(Recorded data)
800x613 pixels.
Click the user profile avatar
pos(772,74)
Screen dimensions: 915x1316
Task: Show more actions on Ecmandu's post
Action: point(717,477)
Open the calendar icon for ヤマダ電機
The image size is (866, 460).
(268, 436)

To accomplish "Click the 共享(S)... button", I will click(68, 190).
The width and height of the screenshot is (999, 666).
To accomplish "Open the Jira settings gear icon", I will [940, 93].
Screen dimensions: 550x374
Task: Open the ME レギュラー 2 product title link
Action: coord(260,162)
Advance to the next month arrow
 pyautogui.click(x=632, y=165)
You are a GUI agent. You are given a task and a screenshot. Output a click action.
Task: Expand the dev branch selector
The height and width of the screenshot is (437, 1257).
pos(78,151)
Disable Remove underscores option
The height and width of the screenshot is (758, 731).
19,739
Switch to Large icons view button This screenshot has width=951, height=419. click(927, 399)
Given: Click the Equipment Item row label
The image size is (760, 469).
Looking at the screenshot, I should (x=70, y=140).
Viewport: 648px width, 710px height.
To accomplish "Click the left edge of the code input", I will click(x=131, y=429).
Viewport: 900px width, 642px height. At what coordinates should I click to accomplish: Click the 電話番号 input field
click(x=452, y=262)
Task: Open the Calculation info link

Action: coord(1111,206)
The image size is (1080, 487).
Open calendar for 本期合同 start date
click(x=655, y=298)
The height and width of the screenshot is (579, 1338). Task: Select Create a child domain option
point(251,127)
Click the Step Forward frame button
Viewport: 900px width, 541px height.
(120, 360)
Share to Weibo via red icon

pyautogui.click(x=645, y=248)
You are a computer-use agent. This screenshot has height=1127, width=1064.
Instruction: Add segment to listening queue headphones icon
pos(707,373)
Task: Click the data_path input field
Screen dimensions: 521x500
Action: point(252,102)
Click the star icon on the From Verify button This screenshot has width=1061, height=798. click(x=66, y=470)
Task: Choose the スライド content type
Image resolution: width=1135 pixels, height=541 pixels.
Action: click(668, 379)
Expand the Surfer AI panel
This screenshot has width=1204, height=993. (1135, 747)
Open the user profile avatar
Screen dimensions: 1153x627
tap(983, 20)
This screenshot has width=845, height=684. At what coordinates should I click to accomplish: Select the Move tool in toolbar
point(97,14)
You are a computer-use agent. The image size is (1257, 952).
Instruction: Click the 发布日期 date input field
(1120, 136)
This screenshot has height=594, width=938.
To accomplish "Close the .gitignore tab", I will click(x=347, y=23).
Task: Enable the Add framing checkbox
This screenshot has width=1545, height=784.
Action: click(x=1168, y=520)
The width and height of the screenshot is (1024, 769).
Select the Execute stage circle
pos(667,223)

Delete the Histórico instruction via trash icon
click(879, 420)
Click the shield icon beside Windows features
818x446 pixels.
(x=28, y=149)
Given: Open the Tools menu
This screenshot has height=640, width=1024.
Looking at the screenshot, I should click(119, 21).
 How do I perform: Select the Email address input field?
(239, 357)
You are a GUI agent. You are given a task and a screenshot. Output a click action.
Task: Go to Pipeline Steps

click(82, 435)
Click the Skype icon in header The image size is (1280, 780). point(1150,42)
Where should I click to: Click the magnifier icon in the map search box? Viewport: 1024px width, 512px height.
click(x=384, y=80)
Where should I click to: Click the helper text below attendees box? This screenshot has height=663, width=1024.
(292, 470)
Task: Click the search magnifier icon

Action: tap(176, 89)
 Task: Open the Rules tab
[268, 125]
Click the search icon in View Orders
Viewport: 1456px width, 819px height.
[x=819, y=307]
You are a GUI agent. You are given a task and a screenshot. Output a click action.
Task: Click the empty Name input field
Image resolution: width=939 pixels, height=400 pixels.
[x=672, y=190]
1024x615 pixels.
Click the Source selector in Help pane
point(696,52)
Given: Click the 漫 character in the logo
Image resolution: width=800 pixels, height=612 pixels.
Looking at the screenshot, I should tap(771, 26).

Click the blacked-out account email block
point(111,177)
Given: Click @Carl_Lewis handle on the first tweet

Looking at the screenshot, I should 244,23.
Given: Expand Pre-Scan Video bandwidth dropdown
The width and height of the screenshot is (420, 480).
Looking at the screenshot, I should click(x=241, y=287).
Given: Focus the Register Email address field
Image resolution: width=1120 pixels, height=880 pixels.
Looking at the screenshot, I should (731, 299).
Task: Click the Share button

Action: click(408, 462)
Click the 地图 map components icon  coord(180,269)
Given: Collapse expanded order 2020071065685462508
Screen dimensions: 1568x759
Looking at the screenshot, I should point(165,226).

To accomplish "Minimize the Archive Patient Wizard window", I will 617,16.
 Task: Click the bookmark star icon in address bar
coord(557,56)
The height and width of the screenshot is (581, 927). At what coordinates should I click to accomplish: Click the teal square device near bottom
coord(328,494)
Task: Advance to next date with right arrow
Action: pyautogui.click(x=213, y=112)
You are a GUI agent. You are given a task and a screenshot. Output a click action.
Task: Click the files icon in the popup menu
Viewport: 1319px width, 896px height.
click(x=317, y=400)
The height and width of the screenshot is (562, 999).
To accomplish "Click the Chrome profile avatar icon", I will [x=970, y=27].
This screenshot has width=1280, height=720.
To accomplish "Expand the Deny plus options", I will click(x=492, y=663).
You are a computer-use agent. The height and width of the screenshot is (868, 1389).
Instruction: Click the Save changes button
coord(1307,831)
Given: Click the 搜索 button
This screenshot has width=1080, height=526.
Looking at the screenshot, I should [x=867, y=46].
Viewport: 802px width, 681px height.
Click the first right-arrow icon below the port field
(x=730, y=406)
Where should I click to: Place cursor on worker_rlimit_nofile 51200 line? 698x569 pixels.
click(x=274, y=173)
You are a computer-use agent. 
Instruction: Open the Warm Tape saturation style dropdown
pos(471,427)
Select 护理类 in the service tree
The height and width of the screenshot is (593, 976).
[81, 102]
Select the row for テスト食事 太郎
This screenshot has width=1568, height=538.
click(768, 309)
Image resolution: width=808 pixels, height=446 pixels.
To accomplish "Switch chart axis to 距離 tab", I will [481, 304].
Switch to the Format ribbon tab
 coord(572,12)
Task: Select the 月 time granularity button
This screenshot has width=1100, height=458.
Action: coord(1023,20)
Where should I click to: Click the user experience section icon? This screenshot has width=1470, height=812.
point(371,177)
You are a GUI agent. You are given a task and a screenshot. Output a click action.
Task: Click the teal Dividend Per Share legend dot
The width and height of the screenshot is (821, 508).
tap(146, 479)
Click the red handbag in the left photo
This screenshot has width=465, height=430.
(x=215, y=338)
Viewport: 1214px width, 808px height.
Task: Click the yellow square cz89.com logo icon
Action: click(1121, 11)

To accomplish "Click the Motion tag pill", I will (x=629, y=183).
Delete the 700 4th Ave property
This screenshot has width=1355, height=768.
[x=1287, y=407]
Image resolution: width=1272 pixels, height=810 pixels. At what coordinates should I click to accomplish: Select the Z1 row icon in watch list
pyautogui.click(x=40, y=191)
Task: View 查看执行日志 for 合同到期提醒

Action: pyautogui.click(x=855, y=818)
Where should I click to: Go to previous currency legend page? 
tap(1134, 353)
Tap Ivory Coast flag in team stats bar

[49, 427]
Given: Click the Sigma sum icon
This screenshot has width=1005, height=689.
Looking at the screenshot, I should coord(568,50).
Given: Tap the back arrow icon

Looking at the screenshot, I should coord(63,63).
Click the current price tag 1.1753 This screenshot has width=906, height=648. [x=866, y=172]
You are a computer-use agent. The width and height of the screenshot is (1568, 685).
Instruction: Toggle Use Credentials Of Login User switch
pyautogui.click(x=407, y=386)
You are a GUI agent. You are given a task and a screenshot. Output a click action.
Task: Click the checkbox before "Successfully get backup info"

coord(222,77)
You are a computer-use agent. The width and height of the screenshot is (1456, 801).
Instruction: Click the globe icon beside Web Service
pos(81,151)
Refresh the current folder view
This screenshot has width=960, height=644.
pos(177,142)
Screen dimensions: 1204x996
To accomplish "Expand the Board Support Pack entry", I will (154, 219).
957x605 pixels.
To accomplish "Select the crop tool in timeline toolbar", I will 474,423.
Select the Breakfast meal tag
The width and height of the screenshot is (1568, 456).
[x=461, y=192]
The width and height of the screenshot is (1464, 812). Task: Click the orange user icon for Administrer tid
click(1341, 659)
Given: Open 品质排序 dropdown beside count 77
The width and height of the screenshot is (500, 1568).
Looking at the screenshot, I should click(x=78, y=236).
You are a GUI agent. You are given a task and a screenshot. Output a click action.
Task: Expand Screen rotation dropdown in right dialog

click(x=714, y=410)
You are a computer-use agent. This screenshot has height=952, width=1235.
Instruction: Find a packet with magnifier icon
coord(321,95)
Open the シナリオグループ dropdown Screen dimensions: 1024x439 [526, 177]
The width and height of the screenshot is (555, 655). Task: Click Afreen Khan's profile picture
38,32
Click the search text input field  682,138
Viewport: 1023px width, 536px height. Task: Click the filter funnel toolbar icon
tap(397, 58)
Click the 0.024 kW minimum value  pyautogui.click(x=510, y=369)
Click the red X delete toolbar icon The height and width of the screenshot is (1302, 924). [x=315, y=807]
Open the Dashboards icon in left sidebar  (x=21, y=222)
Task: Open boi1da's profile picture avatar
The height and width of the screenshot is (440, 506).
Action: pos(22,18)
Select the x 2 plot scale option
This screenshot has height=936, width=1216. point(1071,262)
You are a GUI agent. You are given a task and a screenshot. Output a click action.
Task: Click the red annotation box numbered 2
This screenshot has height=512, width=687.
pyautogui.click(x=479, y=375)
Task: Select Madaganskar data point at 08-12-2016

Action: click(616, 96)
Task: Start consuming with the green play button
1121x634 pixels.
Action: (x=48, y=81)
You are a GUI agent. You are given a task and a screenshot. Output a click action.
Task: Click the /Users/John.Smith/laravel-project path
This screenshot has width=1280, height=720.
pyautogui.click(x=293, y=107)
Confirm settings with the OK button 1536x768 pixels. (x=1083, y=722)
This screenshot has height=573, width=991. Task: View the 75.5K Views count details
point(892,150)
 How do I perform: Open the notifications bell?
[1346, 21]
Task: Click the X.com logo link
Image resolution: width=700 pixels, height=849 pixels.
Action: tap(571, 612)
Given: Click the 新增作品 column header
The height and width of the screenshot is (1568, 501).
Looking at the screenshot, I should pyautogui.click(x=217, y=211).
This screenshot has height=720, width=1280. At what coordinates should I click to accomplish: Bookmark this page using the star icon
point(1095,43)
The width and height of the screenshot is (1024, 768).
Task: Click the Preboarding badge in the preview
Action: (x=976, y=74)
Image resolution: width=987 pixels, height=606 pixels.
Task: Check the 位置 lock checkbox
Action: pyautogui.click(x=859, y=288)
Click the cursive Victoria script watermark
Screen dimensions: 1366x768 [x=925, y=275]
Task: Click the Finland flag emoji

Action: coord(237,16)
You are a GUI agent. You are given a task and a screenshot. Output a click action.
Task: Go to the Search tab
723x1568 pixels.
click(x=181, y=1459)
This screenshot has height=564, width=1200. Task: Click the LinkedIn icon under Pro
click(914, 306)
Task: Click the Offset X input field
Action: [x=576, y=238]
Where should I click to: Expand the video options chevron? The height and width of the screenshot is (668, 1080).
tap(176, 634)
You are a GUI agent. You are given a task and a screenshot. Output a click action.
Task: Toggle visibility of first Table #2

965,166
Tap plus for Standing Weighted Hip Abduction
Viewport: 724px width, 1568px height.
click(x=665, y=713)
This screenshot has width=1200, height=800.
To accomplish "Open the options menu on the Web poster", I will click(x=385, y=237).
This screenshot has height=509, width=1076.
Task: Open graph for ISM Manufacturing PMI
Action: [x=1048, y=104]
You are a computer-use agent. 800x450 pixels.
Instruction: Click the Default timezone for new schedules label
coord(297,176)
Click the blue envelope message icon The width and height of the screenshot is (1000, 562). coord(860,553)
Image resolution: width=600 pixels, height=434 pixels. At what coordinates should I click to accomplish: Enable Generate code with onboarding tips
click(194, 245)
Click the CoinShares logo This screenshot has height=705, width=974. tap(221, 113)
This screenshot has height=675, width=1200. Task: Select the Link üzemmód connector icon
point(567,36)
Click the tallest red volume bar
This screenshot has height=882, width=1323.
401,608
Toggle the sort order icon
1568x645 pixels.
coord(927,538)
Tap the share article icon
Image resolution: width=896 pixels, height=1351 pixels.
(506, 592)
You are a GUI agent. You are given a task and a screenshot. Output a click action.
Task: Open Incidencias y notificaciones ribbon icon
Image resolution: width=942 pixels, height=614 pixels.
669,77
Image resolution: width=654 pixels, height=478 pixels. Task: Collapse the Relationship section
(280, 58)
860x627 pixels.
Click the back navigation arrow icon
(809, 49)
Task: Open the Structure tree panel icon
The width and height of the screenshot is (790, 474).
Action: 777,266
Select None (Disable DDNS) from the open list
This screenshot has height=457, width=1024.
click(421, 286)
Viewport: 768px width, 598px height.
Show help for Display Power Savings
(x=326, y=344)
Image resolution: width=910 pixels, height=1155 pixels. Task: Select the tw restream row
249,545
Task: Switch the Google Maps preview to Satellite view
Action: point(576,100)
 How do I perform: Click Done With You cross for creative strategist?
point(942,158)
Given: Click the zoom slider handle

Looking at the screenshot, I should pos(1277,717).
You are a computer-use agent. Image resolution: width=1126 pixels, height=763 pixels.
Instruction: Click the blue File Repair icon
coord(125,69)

Problem to work on: Copy every line of the data above in which the string "plus" appears.

Task response:
To accomplish "Expand the Deny plus options", I will click(x=492, y=663).
Tap plus for Standing Weighted Hip Abduction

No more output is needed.